GIP (Glucose-Dependent Insulinotropic Polypeptide)
Secreted by intestinal K-cells (predominantly duodenum and jejunum) in response to glucose and fat.
Key actions:
- Glucose-dependent insulin secretion: Similar to GLP-1, enhances insulin release in a glucose-dependent manner
- Fat metabolism: GIP receptors on adipocytes regulate lipid storage and mobilization — the directionality of this effect depends on the metabolic context
- Bone metabolism: GIP signaling supports osteoblast function and bone density
- Beta cell support: Promotes beta cell survival and function
The GIP paradox: GIP was historically considered potentially obesogenic because of its role in adipocyte lipid handling.

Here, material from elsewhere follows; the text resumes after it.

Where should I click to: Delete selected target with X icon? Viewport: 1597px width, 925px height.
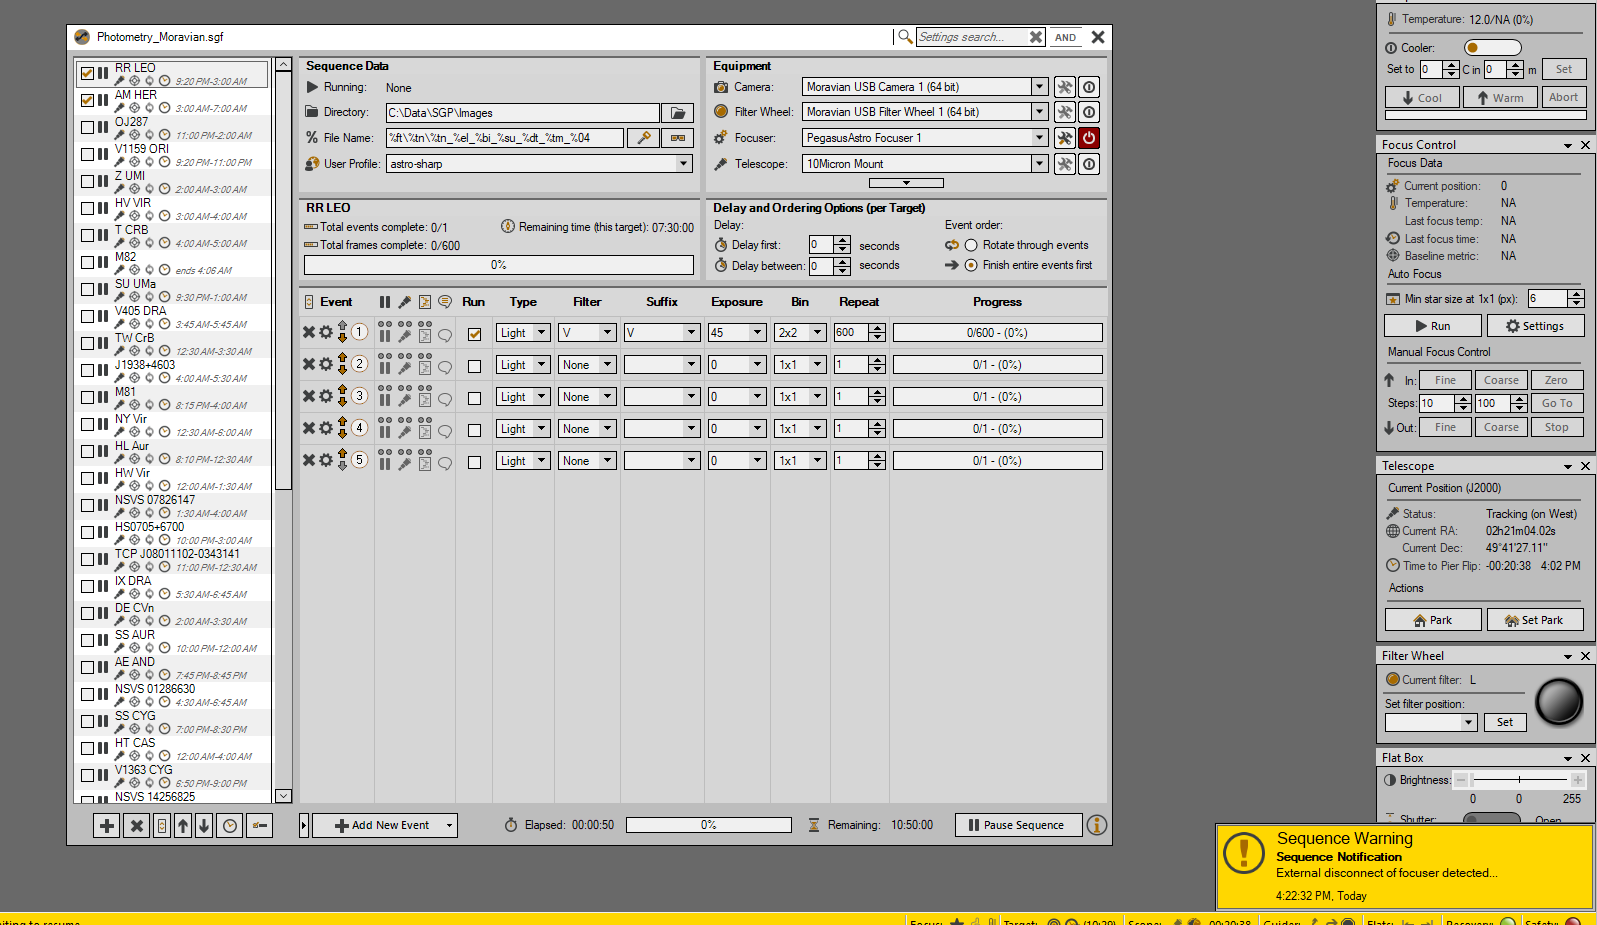click(137, 826)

However, pharmacological GIP receptor activation (as in tirzepatide) at supraphysiological doses appears to produce different effects than physiological GIP — enhanced fat oxidation, improved insulin sensitivity, and potentially better lean mass preservation during weight loss.
The impaired incretin effect in type 2 diabetes
In type 2 diabetes, the incretin effect is severely blunted — oral glucose produces only 20–30% more insulin than intravenous glucose (compared to 50–70% in healthy individuals). This impairment is driven by:
- Reduced GLP-1 secretion: L-cell GLP-1 release is modestly reduced in T2D
- GIP resistance: Beta cell responsiveness to GIP is substantially impaired — the GIP signal is present but the response is blunted
- Beta cell dysfunction: The incretin-amplified insulin secretion pathway requires functional beta cells to translate the signal into insulin release
Restoring incretin signaling through pharmacological GLP-1 agonists partially bypasses this impairment — the supraphysiological GLP-1 levels achieved by drugs like semaglutide overwhelm the reduced sensitivity.

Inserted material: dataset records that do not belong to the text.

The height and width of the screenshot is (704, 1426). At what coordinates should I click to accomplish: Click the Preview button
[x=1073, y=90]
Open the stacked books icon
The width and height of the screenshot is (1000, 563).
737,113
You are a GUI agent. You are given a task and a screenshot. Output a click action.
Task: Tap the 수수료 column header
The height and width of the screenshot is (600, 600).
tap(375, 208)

Pharmacological exploitation
DPP-4 inhibitors (gliptins)
Prevent the breakdown of endogenous GLP-1 and GIP, modestly increasing their circulating levels. Effect size is limited because they only protect what the gut naturally produces. Examples: sitagliptin, saxagliptin, linagliptin.
GLP-1 receptor agonists
Provide pharmacological GLP-1 signaling at levels 5–10× higher than physiological. The weight loss and metabolic effects of semaglutide come primarily from the appetite suppression and gastric emptying delay — effects that become pronounced at supraphysiological GLP-1 receptor activation.

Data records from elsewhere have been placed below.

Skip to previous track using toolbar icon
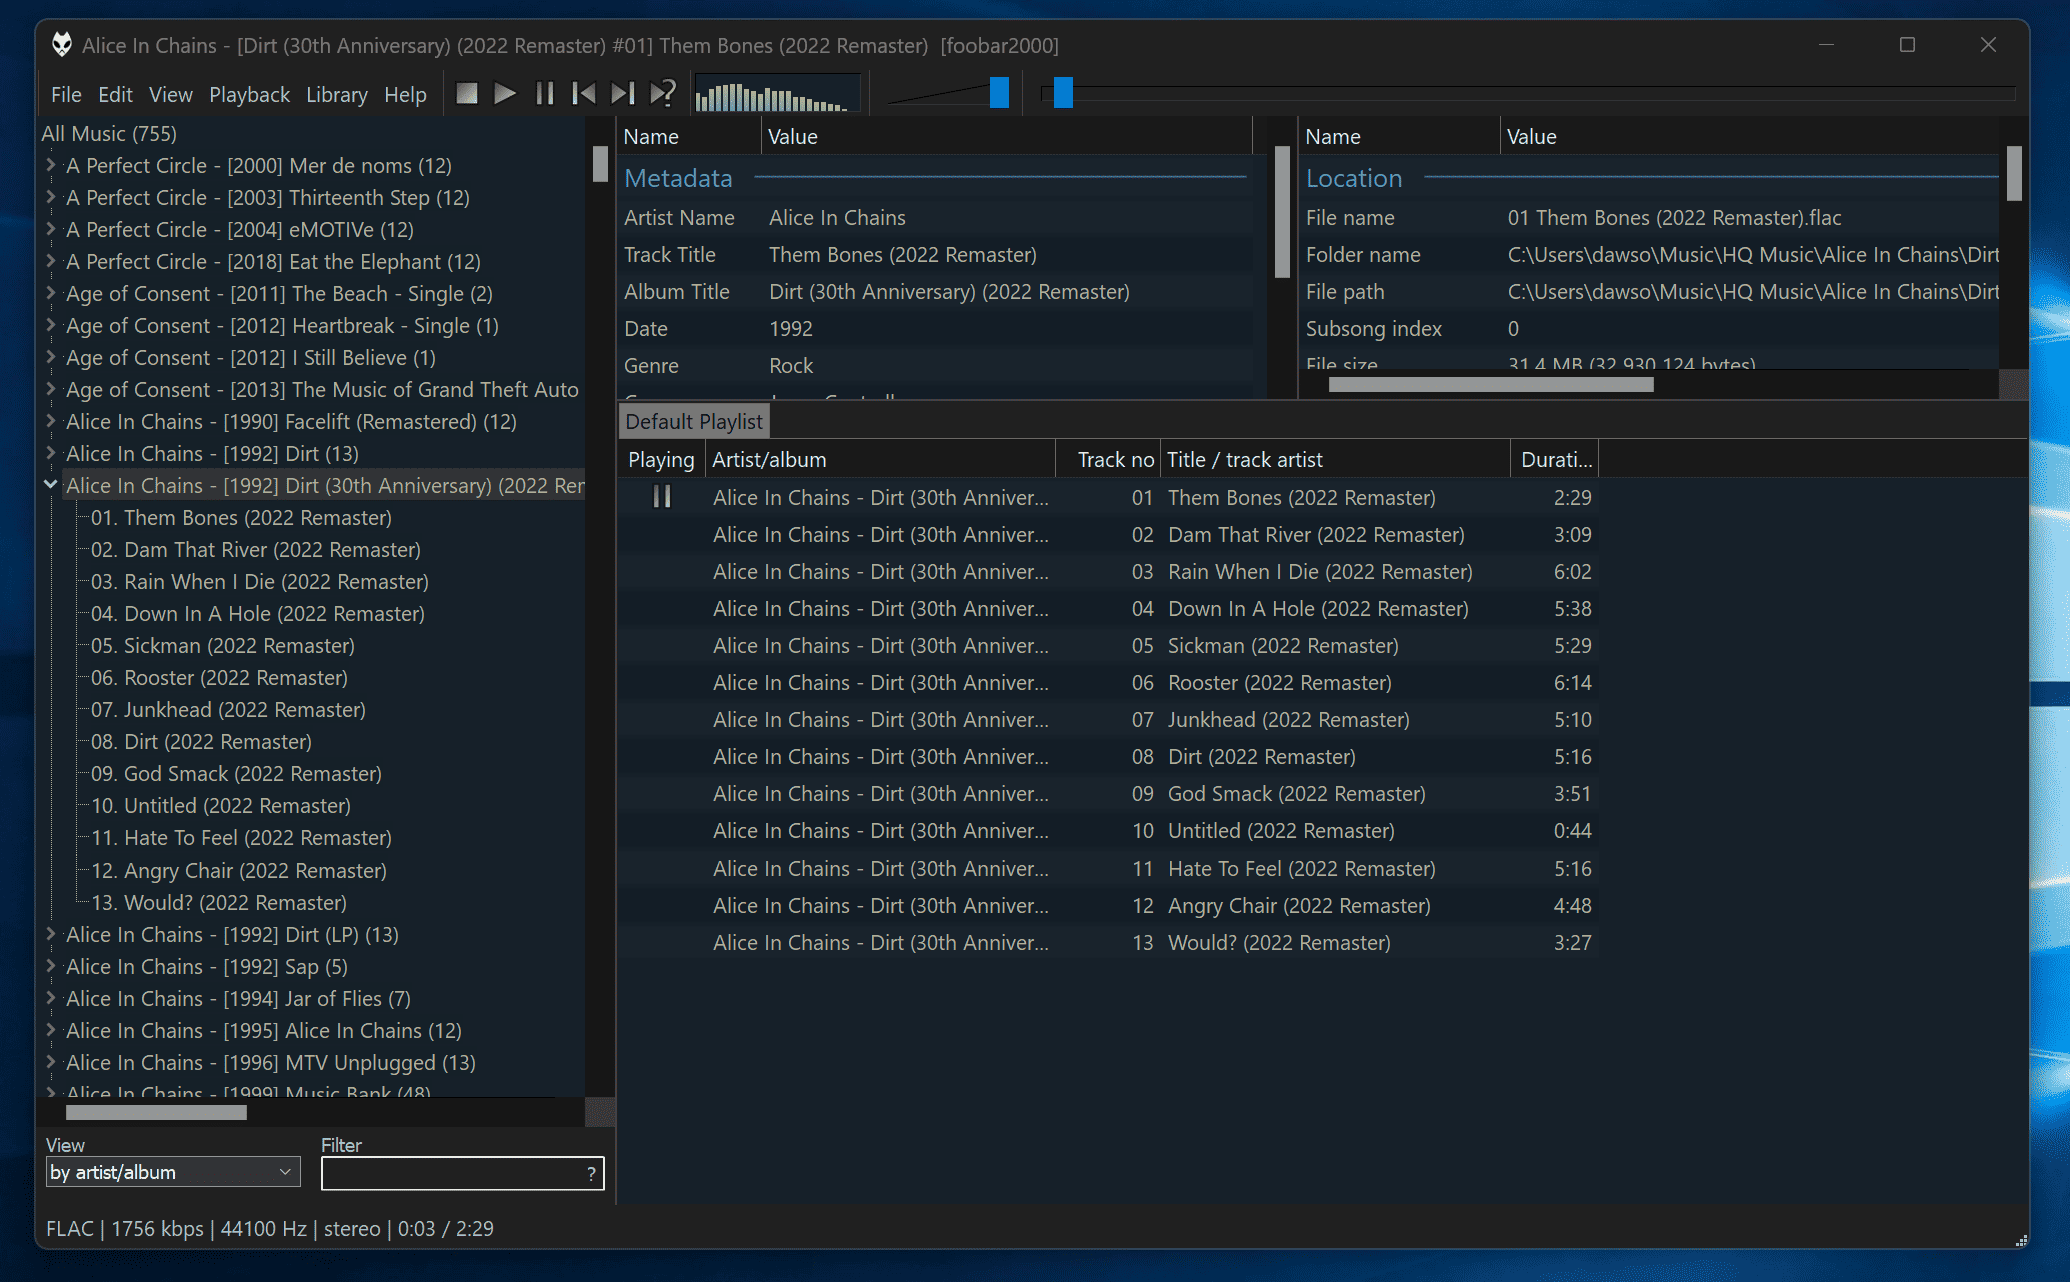 584,93
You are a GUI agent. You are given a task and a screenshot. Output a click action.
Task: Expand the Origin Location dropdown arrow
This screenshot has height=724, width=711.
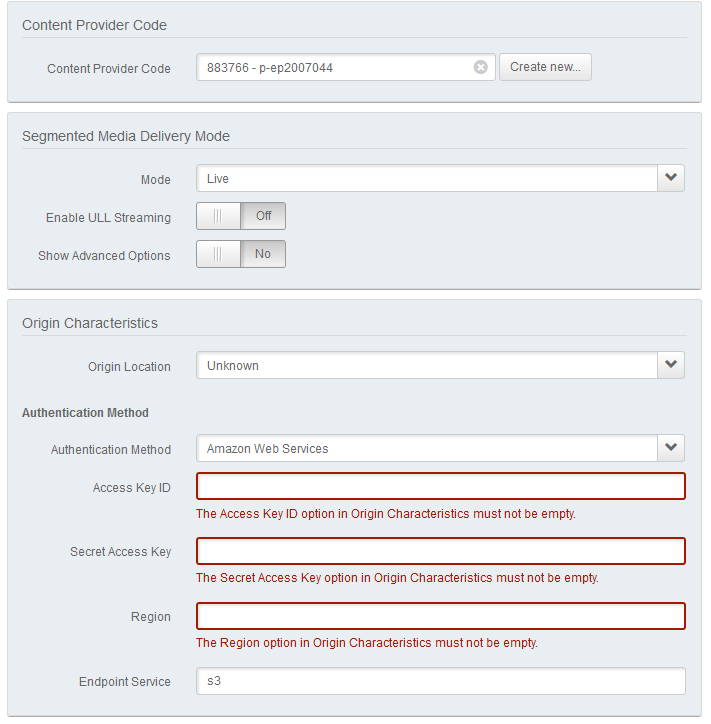point(671,365)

Dual GLP-1/GIP agonists (tirzepatide)
Activate both incretin receptors simultaneously. The rationale is additive or synergistic metabolic benefit. The clinical reality (SURMOUNT trials) confirms that dual agonism produces greater weight loss and metabolic improvement than GLP-1 alone.
Triple agonists (retatrutide)
Add glucagon receptor activation to the GLP-1/GIP combination. Glucagon promotes hepatic fat mobilization, thermogenesis, and energy expenditure — effects that are not part of the traditional incretin axis but complement it for metabolic syndrome treatment.
Why the incretin effect matters beyond diabetes
The discovery that GLP-1 agonists suppress appetite through hypothalamic signaling — an effect separable from their glucose-lowering action — reframed obesity from a behavioral condition to a neurobiological one. The incretin pathway proved that gut-derived hormones directly regulate the brain's hunger circuitry, and that pharmacological modulation of this pathway produces clinically significant weight loss.
This insight — that a gut hormone pathway can be pharmacologically targeted to treat obesity — is the foundational biology behind the most important class of obesity medications ever developed.